Amarga victoria del PP en las elecciones generales más veraniegas, improvisadas y complejas de las últimas décadas. Ganó pero muy por debajo de las expectativas que una demoscopia cada vez más discutible les otorgaba. Ayer emergieron por enésima vez las dos Españas machadianas. El bloque conservador y el progresista casi empataron en votos y escaños en el Congreso de los Diputados. Solo Cataluña fue diferente, claramente distinta en su modo de votar e interpretar la política española.

Las dificultades para formar gobierno tras el paso por las urnas son obvias. Para que Pedro Sánchez se mantenga en la Moncloa será necesario que todos los nacionalistas, vascos y catalanes, se alineen con la coalición sociocomunista del PSOE y Sumar. A un PNV en lento retroceso le supondría ponerse del mismo lado que Bildu, el partido que le está comiendo la tostada en un territorio que siempre maniobró a su antojo. A ERC, desplomada y condenada por los catalanes a regresar a sus números de siempre, solo le queda olvidar sus diferencias con Junts per Catalunya y pactar una posición con el partido del fugado y la presidenta inhabilitada. Unos y otros llevan meses de constante fricción, de voluntad de diferenciarse. De retroceso individual, en definitiva. Ejercer una visión idéntica en Madrid les lleva a uniformizarse, algo que detestan pero les ha hecho fuertes en la política española. Se le entendió muy claro a Miriam Nogueras en su comparecencia para analizar los resultados.

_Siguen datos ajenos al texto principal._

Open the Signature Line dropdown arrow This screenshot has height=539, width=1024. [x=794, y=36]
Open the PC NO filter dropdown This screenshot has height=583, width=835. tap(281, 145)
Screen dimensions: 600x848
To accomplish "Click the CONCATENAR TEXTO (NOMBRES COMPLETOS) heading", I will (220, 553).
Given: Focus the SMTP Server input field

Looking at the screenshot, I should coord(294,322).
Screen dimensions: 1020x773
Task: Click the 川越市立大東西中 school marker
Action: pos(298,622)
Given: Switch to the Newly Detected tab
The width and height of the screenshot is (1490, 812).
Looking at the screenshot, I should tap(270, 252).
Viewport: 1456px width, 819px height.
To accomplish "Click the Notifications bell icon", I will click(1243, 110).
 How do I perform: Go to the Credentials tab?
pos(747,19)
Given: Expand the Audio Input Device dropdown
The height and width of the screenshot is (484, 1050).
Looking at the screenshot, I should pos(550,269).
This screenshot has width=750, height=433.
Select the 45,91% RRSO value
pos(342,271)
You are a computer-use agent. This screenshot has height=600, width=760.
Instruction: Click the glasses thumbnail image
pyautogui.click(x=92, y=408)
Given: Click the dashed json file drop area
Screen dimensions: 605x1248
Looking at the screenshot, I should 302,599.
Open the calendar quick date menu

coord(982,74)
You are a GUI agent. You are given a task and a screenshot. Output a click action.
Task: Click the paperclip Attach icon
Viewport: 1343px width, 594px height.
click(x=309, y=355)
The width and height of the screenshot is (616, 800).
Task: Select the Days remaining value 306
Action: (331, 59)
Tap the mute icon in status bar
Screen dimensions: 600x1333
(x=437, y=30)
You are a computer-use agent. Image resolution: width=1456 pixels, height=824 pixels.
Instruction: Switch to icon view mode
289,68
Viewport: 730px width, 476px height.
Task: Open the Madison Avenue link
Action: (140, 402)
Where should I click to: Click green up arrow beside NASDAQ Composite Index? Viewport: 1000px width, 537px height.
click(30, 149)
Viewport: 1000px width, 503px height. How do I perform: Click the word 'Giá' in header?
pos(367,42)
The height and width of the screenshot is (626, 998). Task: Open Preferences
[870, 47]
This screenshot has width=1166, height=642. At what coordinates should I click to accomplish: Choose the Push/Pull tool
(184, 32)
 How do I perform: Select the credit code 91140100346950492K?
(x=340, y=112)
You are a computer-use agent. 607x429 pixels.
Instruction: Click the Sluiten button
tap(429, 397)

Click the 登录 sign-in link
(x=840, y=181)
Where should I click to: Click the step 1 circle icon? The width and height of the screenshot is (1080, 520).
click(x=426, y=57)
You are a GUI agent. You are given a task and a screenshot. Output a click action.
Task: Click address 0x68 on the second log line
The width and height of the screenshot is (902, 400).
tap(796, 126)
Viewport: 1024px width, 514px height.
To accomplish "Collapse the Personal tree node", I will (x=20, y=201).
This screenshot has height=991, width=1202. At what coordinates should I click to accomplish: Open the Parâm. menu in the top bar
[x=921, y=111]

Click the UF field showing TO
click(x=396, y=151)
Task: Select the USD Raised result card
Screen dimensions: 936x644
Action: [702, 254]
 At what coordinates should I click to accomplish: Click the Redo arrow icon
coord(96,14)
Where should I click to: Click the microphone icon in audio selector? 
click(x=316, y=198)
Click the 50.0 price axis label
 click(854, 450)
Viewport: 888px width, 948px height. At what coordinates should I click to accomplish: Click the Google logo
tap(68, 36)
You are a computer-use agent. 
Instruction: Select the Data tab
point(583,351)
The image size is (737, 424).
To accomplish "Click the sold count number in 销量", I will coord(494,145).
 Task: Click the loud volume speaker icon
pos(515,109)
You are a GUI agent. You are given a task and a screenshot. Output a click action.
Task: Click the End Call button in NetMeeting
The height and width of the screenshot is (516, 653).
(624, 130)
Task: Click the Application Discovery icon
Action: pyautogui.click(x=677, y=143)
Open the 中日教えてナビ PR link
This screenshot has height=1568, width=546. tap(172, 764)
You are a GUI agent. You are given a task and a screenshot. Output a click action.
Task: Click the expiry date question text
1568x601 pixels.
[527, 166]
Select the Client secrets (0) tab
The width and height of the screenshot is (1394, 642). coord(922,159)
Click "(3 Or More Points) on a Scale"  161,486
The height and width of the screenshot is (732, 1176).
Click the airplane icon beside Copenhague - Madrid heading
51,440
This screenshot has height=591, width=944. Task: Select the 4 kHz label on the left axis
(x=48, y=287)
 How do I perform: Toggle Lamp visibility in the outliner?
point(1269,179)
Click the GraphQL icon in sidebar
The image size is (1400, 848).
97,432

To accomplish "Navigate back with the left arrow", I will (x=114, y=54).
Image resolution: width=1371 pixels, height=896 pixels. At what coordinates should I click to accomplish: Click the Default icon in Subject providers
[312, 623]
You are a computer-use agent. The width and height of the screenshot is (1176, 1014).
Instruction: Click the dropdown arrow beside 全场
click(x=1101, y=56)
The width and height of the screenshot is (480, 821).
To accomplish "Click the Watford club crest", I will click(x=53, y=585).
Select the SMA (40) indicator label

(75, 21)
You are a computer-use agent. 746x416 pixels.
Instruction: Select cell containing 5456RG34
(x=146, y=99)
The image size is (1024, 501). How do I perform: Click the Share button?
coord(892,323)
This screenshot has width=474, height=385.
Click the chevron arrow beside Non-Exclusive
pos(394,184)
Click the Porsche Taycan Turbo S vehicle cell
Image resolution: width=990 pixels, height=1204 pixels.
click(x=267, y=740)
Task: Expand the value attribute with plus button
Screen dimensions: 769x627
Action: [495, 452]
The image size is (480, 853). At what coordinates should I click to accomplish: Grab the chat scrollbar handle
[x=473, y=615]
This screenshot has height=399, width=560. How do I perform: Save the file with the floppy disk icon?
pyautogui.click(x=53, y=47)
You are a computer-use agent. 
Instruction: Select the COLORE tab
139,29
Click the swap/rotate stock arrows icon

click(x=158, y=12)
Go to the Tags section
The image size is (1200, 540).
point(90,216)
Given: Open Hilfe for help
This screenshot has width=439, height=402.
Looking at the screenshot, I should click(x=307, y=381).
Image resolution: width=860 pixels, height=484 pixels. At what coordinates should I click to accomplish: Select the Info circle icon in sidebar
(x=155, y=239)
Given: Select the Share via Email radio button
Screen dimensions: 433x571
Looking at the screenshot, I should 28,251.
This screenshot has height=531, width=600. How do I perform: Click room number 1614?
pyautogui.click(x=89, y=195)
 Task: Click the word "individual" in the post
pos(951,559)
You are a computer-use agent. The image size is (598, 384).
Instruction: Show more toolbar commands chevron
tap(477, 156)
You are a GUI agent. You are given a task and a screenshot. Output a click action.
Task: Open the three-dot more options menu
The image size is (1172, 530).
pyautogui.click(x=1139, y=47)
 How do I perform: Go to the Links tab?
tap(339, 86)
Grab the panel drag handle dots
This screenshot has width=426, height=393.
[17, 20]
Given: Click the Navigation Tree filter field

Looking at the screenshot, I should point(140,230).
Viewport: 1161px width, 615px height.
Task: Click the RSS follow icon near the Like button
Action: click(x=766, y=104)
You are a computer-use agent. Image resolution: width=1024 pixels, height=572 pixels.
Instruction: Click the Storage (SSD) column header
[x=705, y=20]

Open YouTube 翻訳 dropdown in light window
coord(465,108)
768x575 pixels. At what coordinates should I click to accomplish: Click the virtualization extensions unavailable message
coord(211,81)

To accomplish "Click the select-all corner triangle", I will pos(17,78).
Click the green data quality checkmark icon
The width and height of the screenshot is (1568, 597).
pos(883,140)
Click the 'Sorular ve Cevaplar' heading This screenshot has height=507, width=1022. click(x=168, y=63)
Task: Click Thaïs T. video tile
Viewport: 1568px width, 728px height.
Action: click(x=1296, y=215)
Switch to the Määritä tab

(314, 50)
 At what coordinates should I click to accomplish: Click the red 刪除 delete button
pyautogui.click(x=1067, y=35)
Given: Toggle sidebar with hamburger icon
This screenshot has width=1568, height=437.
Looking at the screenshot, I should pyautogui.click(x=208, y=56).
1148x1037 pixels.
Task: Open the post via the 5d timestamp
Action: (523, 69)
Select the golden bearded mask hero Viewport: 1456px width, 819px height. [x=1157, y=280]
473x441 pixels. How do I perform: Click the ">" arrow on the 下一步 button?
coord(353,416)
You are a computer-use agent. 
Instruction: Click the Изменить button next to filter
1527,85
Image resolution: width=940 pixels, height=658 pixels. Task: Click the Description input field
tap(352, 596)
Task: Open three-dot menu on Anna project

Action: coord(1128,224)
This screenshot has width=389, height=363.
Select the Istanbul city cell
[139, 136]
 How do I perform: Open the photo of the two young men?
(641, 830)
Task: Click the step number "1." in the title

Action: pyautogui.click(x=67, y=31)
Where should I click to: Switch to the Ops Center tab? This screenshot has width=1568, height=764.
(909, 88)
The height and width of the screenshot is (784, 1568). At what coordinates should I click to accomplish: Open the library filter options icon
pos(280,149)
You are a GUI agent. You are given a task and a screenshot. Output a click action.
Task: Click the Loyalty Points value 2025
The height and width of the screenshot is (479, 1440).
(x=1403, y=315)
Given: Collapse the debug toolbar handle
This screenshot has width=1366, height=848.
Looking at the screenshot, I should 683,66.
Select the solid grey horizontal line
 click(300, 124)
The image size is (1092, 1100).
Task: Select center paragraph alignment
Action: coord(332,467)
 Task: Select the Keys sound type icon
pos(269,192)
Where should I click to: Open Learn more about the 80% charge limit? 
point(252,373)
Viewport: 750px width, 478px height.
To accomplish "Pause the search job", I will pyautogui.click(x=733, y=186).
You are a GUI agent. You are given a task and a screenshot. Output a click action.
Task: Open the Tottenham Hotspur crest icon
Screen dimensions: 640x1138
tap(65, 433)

Alberto Núñez Feijóo ha liderado con el PP la propuesta partidaria más votada. Incluso con la victoria a los puntos, la posibilidad de que se convierta en nuevo inquilino del edificio presidencial es remota. Necesitaría entregarse a la derecha extrema de Vox y Santiago Abascal, cosa que es tan factible como espinosa para tejer cualquier otra alianza adicional que dé la mayoría suficiente necesaria para la gobernación del país.

Junts per Catalunya, heredero de la antigua CDC, partido de raíz conservadora y tradicionalista, está en una fase que prefiere dañar al Estado como estrategia política que defender sus postulados de clase. Quienes en Madrid daban por hecho anoche que la formación de Carles Puigdemont puede conceder la presidencia a Sánchez olvidan a menudo que al expresidente catalán le interesa más desestabilizar que lo contrario. Atrás quedaron los tiempos de Jordi Pujol, catalán del año de Abc, los pactos del Hotel Majestic y las políticas de peix al cove que se ejercieron en su día. Ser estratégicos, sí, pero más para ser útiles en la erosión de las instituciones que para facilitar su cohesión y gobernabilidad. Son un submarino atómico en las Cortes. Incluso aunque les pongan encima de la mesa un eventual referéndum de autodeterminación de Cataluña.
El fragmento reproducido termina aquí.